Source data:
^^^^^^^^
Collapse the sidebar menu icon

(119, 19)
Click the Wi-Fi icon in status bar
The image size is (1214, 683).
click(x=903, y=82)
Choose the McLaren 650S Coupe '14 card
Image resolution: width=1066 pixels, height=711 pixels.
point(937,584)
^^^^^^^^
■ **THE TASK**:
Each record above is to be reproduced exactly, in full.

■ **EXERCISE SOLUTION**:
Collapse the sidebar menu icon

(119, 19)
Click the Wi-Fi icon in status bar
The image size is (1214, 683).
click(x=903, y=82)
Choose the McLaren 650S Coupe '14 card
Image resolution: width=1066 pixels, height=711 pixels.
point(937,584)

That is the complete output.